Authored by Simon White, Bloomberg macro strategist,
Economic surprises show that the consensus continues to lag where we are in the economic cycle.
But the cycle is in its very late stages, with a recession highly likely. Equities are thus at risk of making new lows before they can post a durable rally.
Economic cycles operate in well-defined sequences. As the cycle matures, leading data, such as housing or manufacturing, turn down first. It is followed by more coincident data such as retail sales or industrial production. Finally, lagging data like unemployment and bankruptcies are the last to deteriorate.
The consensus, according to the aggregate view of economists, continues to be wrong about how late we are in the cycle, and therefore about the more likely path for stocks.
We can see this by looking at economic-surprise indices, which Bloomberg breaks out by sector. What they show is that surprises for leading sectors are falling, while surprises for coincident and lagging sectors are rising. This means economists are overestimating leading data and underestimating coincident and lagging data.
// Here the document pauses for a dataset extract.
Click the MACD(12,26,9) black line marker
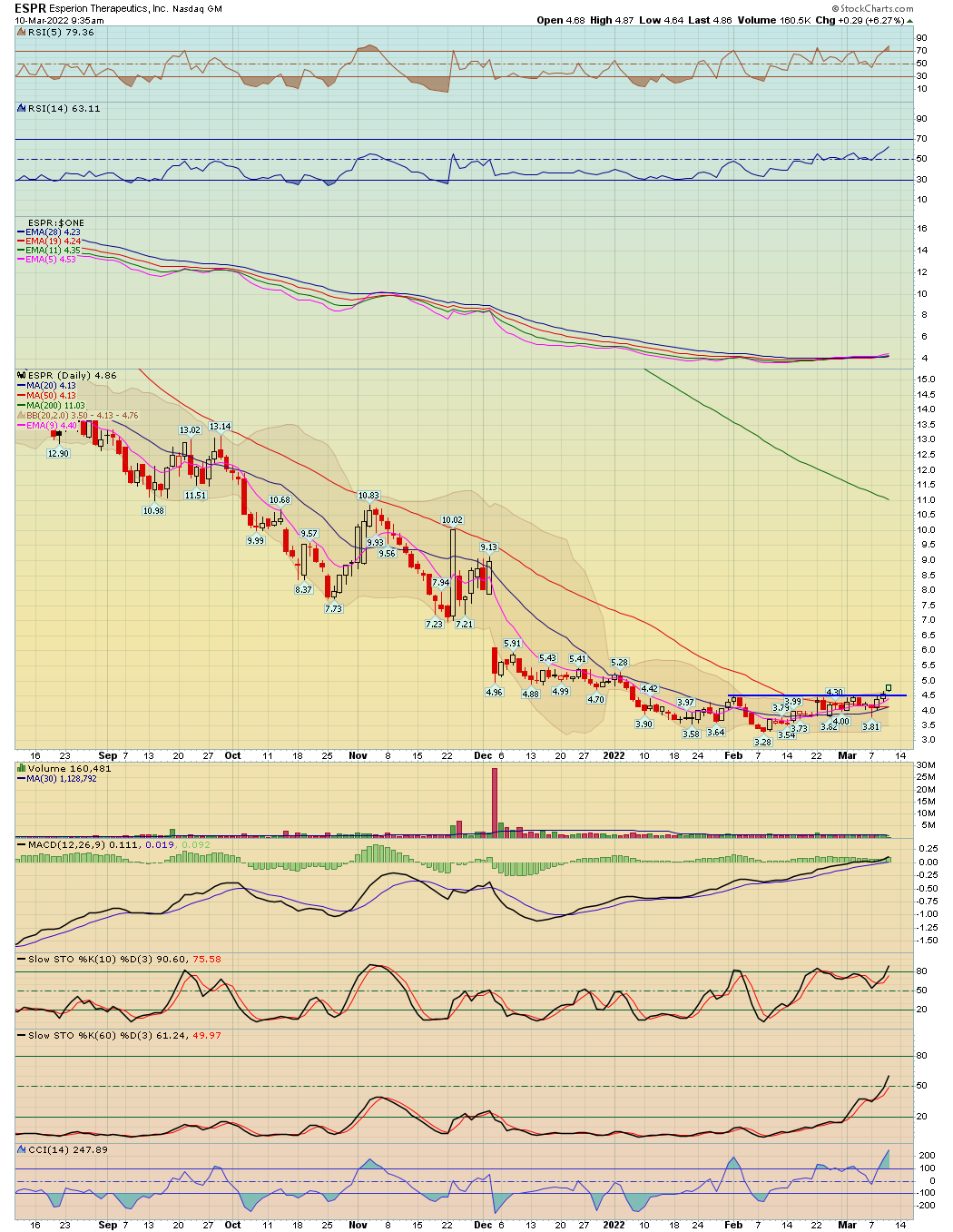Viewport: 953px width, 1232px height. click(x=22, y=845)

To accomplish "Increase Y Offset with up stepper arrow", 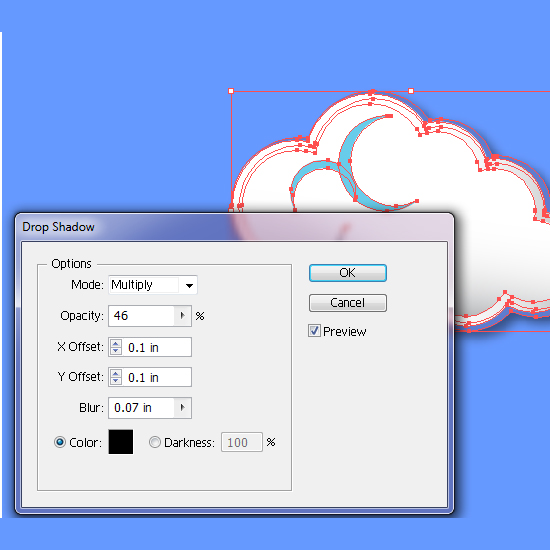I will (x=116, y=373).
I looked at this last August and it was the same message. The consensus has yet to catch up that we are very late in the cycle, when leading data are still strongly underperforming coincident and lagging data.
Stocks will be unable to post a durable rally and exit their bear market until the cycle turns. As the chart below shows, it’s not until leading data start to outperform coincident data once more that stocks turn up.
(NB: Stocks are only one of 10 inputs to the Conference Board’s Leading Index, so they do not drive it.)
Unfortunately, when leading data are as depressed as they are today relative to coincident data, the cycle does not turn without there being a recession. Stocks have another 15% or so downside if the US has a recession, based on the historical data.
A recession call is consensus. But economies are not markets, and there is less reflexivity – just because everyone believes a recession is coming, does not mean it will not happen (as with markets - when everybody is long or short, the market goes the other way).
The upset would be we have a recession, but stocks do not make new lows. Anything can happen of course, but you are fighting against the “four most dangerous words in finance:” this time is different.